Though Penelope comes to love Odysseus, her loneliness in Ithaca creates a rising tension. This tension is exacerbated by the rising action, when Odysseus fails at his deceitful attempt to get out of his oath to protect Menelaus’s possession of Helen. Odysseus is forced to go to war and leave behind Penelope and their son, Telemachus. Without her husband for twenty years, with her son turning against her, and with a horde of Suitors greedy to possess and rule Odysseus’s kingdom, Penelope turns to a group of women for the first time in her life: her Twelve Maids. While her mother had treated her coldly, and Penelope felt contempt for her cousin Helen, she never truly knew female companionship until she enlists her enslaved servants, the Twelve Maids, to help her scheme against the Suitors by unraveling at night the shroud she is seen weaving during the day. 

Although Penelope felt a kinship with the girls, their status as slaves meant that their relationship was unequal, and that despite her supposed affection for them, she was taking advantage of their status and beauty to get information from the Suitors. She also asks the Maids to speak ill of herself and Odysseus to extract information from the Suitors about their motivations and plans. In so doing, she exposes the Maids to rape and abuse and, later, to charges of disloyalty. Though Penelope looks back on her decision with some regret, she would not have acted differently, showing that the Maids were expendable to her. Just as Penelope blamed the Trojan War on Helen’s vanity, she blamed her disloyalty on the maids.

The climax of the narrative occurs when Odysseus returns to Ithaca, killing the Suitors and, with Telemachus’s help, murdering the Maids. Mythology asserts that Penelope was unaware of Odysseus’s identity while he was dressed as a beggar. However, she maintains that she recognized her husband immediately but did not want to hurt his pride by telling him. This again shows how perspective changes a story, as well as how stories passed on by men often change details to portray women as powerless and foolish. And contrary to what mythology indicates, Penelope was the one who gave Odysseus the idea for the archery competition, knowing the Suitors would not be able to string his bow. 

However, Penelope is absent for the actual climax of the story, having been drugged and locked in a room by Odysseus’s loyal nurse and household servant, Eurycleia. Penelope’s knowledge of the climax comes from Eurycleia’s narrative again showing how women are oppressed by being excluded from important moments, at times even by other women. Though Telemachus was the one who hanged the Maids, Penelope might be seen as ultimately responsible for their deaths because they followed her orders to feign disloyalty. However, in the Maids’ version of the story, Penelope hid her affairs with the Suitors by placing blame on them. Regardless of the conflict in the narrative, the Maids died protecting Penelope, again showing how though women of all classes are oppressed, they are oppressed in different ways.

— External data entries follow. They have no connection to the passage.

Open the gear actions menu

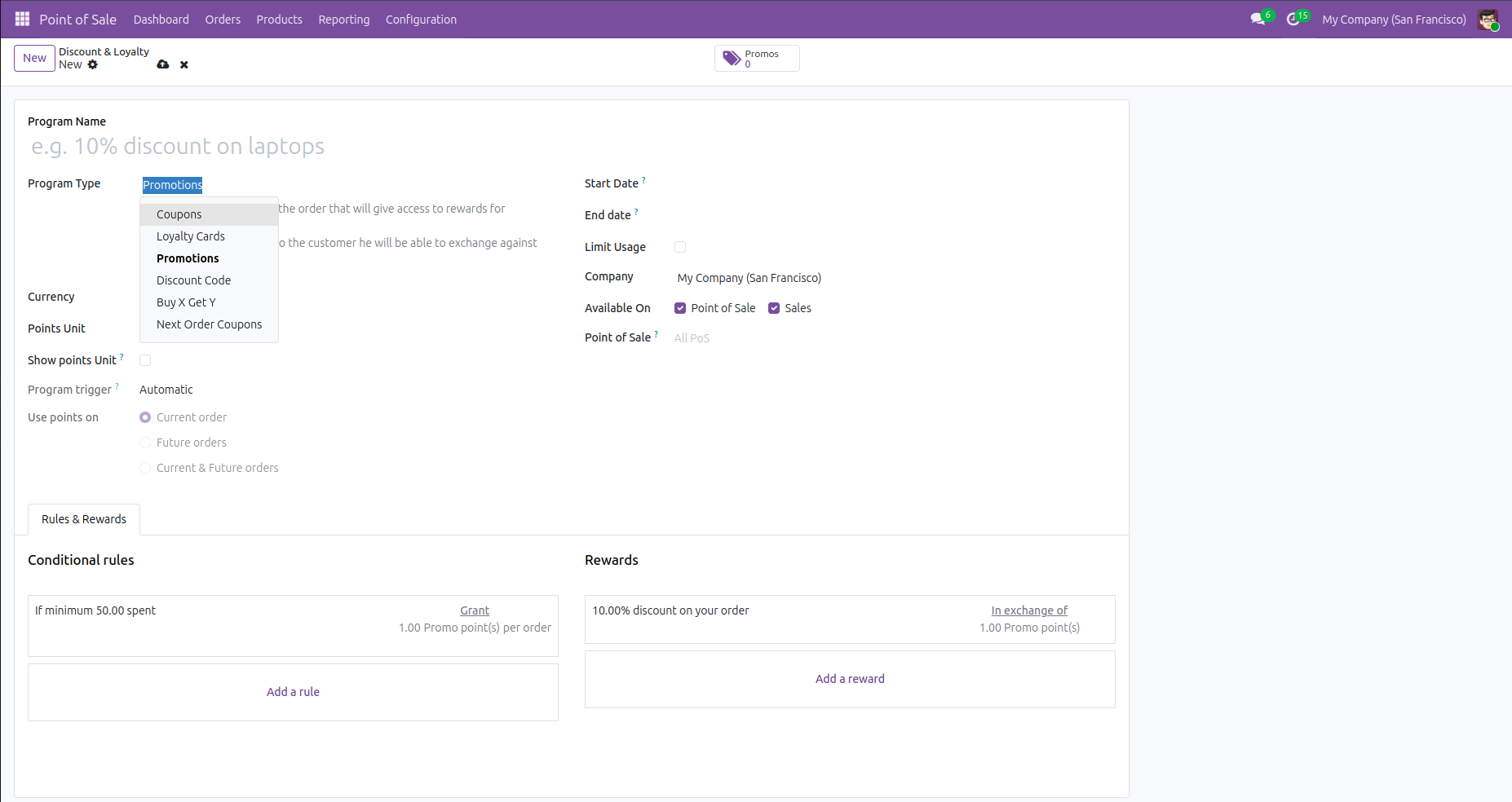pyautogui.click(x=92, y=64)
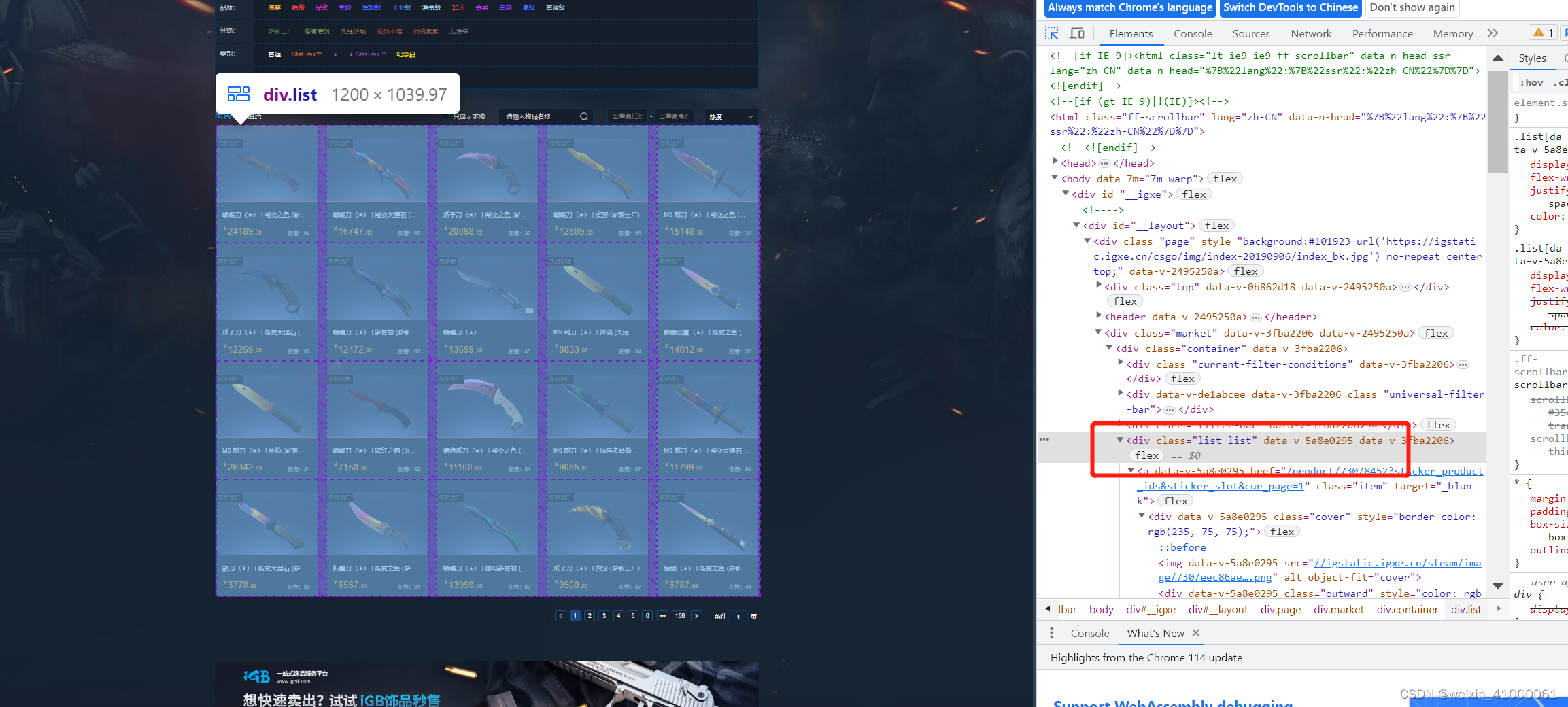This screenshot has height=707, width=1568.
Task: Click the back arrow in the breadcrumb bar
Action: (1047, 609)
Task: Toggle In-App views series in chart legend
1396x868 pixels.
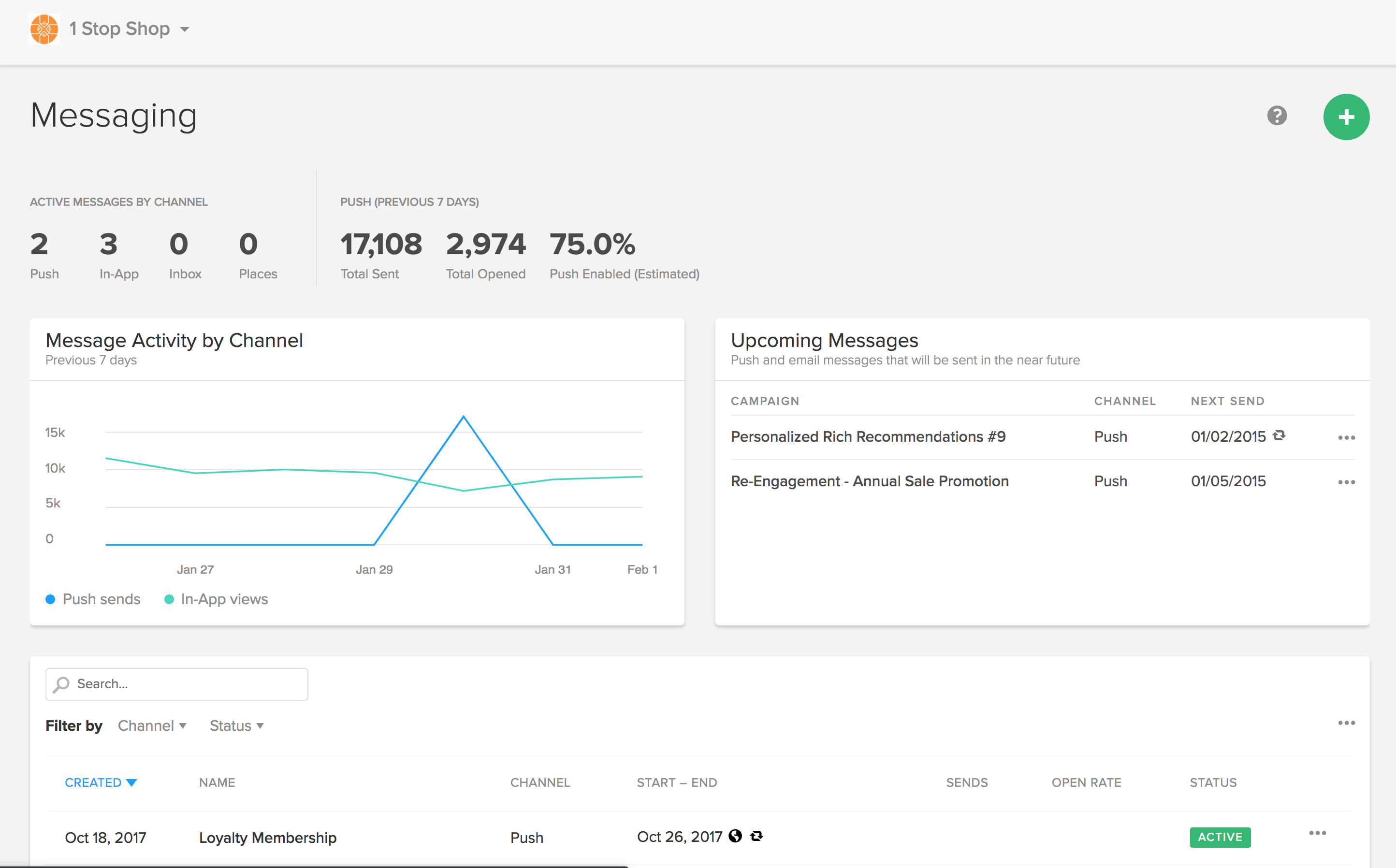Action: pos(217,599)
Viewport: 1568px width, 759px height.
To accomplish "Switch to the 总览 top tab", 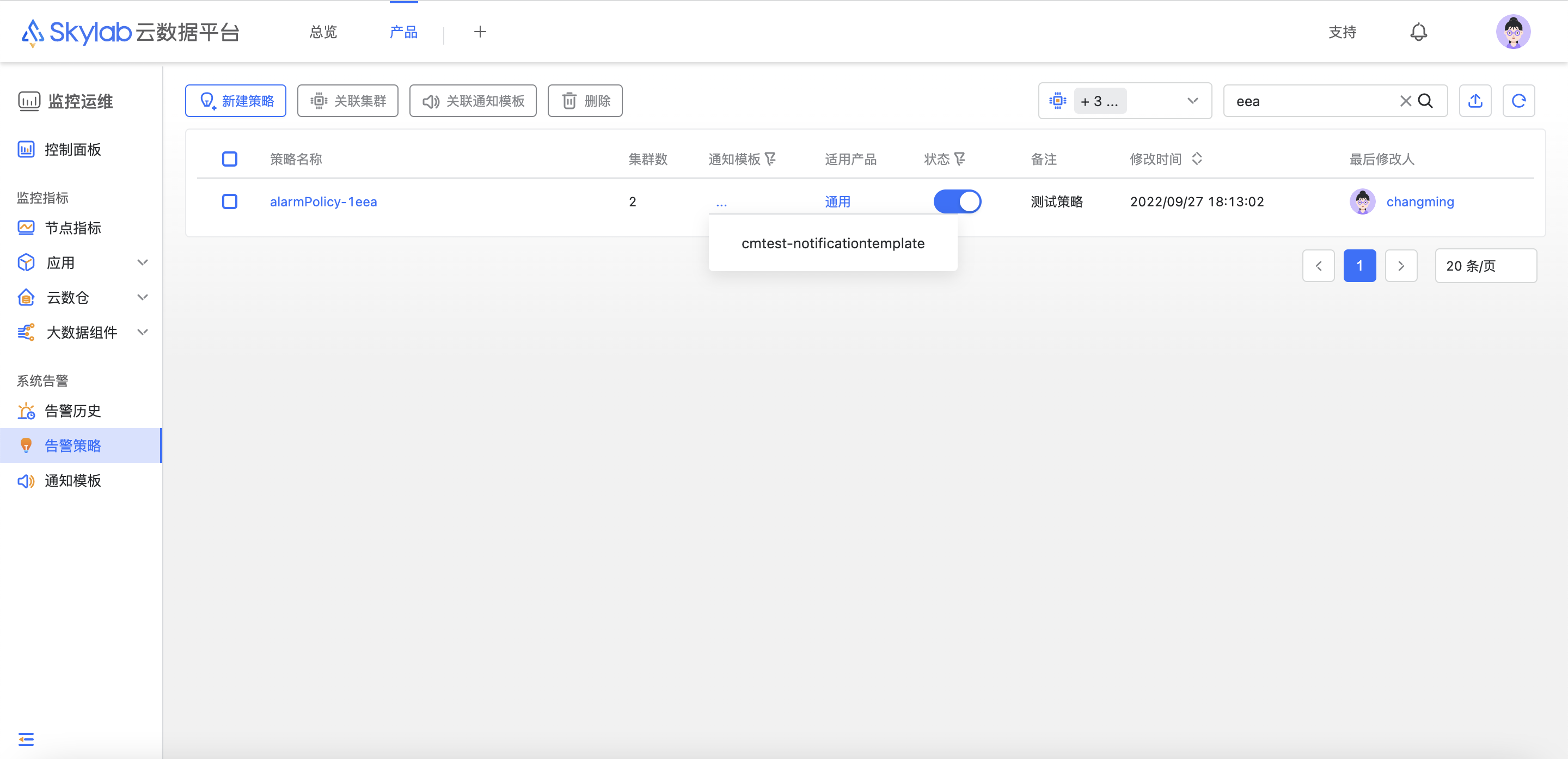I will (x=323, y=32).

In the Underworld, Penelope and Odysseus exist like they did when they were alive, showing they may not have learned much from their time on earth. While Odysseus chooses to be reborn repeatedly, even though it means torment by the Maids, Penelope prefers to stay in the Underworld, bickering with Helen and waiting for Odysseus’s return, a state similar to the time she spent alive. In that sense, her conflict with society is never actually resolved. Similarly, the conflict in narrative and what is the “true” story can never be resolved.